### WORK TO BE COMPLETED
From the listing below, pull out the lines that hold "document".

### MATERIAL FOR THIS TASK
--------------------------------------------------

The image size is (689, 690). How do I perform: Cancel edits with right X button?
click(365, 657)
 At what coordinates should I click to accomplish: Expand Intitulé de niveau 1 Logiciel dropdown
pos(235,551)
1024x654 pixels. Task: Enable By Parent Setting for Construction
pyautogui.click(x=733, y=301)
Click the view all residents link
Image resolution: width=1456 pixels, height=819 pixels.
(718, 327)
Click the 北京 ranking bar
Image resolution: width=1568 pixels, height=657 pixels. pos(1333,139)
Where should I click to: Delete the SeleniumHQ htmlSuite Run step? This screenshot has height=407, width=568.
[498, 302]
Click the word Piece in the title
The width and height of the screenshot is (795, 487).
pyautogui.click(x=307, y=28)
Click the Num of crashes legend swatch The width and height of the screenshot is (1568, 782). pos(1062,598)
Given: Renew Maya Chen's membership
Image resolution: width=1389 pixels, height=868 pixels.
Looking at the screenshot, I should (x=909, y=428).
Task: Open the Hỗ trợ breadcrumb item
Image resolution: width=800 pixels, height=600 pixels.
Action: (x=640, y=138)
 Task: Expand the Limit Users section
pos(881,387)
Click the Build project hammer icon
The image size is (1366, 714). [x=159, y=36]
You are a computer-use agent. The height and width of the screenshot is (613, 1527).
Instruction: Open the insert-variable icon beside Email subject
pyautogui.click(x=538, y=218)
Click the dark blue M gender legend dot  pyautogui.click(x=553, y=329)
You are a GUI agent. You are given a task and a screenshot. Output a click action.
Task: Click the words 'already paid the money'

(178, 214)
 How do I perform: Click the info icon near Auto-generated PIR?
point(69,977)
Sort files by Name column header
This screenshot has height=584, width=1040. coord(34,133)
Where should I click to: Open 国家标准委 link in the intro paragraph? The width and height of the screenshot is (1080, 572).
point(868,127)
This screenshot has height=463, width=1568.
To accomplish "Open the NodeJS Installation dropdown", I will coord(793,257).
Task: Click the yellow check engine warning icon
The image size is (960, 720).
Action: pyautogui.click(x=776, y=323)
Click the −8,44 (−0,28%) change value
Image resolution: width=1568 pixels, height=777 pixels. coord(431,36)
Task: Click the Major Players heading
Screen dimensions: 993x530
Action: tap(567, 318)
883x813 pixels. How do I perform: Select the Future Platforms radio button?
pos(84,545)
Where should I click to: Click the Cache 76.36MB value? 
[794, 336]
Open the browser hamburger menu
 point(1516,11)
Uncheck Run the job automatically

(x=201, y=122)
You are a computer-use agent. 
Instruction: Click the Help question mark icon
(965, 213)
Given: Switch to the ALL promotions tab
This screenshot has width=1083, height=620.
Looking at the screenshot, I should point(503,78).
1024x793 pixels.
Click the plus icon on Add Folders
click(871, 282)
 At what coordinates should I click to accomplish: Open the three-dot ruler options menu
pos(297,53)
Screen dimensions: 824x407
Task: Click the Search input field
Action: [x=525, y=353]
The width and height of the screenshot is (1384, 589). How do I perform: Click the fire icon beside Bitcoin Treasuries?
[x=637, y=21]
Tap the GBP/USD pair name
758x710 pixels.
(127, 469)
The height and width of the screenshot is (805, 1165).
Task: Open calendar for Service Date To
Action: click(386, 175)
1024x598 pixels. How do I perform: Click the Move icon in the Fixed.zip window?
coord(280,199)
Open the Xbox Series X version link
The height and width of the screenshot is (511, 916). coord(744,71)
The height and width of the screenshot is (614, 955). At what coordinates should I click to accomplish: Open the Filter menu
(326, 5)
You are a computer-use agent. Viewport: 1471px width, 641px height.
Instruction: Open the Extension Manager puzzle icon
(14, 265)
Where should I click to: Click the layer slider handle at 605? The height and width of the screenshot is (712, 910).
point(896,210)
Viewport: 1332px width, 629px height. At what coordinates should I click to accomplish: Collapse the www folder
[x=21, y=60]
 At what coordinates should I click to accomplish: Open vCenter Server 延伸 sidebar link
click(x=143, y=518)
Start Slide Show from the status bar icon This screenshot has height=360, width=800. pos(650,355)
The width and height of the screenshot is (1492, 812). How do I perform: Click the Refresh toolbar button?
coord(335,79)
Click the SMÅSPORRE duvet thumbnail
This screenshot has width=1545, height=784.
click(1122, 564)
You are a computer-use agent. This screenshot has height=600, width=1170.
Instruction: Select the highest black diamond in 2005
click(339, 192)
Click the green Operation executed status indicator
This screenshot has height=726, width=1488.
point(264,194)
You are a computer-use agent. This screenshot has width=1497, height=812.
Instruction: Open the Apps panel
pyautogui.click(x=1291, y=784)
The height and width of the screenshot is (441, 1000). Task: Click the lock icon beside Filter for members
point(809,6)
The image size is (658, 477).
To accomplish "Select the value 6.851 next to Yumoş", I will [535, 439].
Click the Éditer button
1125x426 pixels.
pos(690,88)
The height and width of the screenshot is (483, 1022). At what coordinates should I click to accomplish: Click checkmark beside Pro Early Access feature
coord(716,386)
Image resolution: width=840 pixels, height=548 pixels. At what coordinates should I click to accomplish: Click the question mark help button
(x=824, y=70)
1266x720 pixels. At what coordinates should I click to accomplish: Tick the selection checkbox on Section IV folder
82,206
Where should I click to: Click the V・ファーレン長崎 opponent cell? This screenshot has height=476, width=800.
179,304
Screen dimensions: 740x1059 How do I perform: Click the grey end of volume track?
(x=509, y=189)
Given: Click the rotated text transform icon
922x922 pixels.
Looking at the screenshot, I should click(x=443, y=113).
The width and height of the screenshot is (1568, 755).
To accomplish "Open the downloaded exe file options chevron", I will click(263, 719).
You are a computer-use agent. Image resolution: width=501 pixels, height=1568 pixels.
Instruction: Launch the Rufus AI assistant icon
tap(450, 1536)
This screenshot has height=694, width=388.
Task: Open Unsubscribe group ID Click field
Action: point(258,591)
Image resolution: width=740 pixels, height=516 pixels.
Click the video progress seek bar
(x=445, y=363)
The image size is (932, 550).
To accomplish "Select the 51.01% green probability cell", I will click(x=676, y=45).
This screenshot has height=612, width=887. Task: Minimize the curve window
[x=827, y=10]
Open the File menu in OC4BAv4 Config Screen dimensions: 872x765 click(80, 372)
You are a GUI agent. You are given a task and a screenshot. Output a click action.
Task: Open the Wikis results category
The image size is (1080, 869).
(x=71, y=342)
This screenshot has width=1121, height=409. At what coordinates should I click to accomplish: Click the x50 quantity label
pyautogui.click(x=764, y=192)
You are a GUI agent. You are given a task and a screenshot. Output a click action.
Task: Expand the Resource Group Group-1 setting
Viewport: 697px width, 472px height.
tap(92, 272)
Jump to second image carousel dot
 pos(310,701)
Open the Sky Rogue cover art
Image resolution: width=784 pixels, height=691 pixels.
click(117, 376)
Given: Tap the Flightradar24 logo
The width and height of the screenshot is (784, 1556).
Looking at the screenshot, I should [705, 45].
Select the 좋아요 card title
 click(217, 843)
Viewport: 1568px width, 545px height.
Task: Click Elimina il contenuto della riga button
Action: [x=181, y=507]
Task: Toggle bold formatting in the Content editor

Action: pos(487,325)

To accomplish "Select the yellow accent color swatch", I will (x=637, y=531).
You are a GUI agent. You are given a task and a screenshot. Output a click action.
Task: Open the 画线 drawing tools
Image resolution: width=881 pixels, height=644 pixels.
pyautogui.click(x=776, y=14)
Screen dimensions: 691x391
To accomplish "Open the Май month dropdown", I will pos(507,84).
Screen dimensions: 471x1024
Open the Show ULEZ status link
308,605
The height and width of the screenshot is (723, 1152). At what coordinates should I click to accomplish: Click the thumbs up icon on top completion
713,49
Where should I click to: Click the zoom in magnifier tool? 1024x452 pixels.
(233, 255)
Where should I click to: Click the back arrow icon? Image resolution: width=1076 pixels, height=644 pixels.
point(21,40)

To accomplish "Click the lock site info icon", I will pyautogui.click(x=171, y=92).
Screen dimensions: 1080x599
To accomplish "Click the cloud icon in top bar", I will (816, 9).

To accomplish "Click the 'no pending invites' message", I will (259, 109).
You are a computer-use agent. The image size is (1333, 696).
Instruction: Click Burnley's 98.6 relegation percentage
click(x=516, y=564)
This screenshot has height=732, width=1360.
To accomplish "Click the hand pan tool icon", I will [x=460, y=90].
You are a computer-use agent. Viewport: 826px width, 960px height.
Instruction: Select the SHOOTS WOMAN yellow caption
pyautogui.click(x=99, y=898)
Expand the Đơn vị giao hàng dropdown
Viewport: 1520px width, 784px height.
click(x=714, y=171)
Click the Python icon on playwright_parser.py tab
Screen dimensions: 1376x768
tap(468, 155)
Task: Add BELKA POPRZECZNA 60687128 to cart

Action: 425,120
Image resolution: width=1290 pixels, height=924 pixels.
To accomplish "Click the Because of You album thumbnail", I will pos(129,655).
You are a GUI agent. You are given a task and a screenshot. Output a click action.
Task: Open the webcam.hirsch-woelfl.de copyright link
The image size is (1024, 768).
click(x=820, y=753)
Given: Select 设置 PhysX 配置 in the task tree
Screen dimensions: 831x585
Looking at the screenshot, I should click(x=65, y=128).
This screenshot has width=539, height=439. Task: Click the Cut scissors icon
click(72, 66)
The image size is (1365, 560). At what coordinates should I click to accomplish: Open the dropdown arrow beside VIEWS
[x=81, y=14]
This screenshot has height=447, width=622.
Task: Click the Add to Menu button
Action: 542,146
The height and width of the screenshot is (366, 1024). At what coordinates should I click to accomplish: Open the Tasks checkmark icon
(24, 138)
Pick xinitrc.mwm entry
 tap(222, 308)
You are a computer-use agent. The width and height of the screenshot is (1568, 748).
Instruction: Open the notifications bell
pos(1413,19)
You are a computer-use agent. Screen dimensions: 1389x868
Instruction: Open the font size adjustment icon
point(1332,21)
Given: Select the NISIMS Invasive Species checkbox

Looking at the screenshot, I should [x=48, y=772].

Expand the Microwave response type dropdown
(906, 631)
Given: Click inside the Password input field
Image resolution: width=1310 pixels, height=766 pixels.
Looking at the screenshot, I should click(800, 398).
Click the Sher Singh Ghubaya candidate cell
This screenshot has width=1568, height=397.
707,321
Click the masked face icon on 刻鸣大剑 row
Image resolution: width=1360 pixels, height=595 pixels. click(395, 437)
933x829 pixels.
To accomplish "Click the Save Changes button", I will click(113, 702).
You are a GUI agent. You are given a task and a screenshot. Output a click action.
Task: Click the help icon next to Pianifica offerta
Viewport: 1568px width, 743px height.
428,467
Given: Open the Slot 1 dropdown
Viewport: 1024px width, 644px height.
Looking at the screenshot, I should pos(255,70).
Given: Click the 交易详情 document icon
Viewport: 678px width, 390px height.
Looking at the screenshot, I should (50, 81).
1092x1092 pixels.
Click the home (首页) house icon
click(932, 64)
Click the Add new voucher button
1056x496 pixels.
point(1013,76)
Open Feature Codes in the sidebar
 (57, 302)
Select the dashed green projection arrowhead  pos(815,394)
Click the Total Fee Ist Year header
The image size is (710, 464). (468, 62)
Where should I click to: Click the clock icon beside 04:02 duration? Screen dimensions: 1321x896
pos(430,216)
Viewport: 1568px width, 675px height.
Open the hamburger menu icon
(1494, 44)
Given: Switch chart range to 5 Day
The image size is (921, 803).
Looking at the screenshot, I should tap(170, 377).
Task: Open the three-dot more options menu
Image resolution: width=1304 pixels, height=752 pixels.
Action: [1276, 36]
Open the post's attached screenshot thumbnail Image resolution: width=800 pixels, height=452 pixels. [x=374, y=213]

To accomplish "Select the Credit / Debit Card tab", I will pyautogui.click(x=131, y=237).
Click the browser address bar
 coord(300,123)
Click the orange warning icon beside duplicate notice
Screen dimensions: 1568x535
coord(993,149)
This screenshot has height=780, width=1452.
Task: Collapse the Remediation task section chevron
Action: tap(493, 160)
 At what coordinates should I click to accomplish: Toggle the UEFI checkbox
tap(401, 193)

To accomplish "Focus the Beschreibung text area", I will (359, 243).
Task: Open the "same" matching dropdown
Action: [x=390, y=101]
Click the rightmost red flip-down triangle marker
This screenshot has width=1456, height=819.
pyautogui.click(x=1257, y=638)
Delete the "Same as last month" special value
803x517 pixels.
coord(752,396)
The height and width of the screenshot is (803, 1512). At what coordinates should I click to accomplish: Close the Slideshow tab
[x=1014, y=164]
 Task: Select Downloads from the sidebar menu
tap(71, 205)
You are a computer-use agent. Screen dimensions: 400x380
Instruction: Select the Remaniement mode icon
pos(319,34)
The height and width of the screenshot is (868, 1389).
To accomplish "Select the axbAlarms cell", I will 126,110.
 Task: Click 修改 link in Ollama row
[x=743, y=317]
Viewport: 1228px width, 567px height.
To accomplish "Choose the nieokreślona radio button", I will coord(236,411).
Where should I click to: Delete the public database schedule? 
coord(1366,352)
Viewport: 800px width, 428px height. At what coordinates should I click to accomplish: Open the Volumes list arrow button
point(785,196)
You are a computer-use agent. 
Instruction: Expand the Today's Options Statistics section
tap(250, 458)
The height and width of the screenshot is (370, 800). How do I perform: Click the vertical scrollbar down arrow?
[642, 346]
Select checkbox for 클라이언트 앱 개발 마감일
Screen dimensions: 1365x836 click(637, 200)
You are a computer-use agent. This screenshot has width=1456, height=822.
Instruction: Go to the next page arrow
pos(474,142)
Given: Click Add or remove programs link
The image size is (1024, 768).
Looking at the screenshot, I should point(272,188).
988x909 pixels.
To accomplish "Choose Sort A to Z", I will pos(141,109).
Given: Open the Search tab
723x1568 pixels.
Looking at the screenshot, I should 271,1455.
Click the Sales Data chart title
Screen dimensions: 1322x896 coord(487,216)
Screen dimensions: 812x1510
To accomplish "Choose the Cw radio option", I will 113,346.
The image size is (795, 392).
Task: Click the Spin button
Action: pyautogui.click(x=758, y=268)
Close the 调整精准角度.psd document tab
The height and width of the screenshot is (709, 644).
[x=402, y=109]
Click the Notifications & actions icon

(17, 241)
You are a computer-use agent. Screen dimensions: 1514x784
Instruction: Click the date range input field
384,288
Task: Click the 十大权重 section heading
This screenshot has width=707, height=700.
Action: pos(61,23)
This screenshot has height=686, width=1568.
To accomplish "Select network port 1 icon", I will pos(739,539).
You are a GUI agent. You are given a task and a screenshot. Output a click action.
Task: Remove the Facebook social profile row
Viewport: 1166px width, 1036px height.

--------------------------------------------------

### RESPONSE TO THIS TASK
Given: Click the 交易详情 document icon
Close the 调整精准角度.psd document tab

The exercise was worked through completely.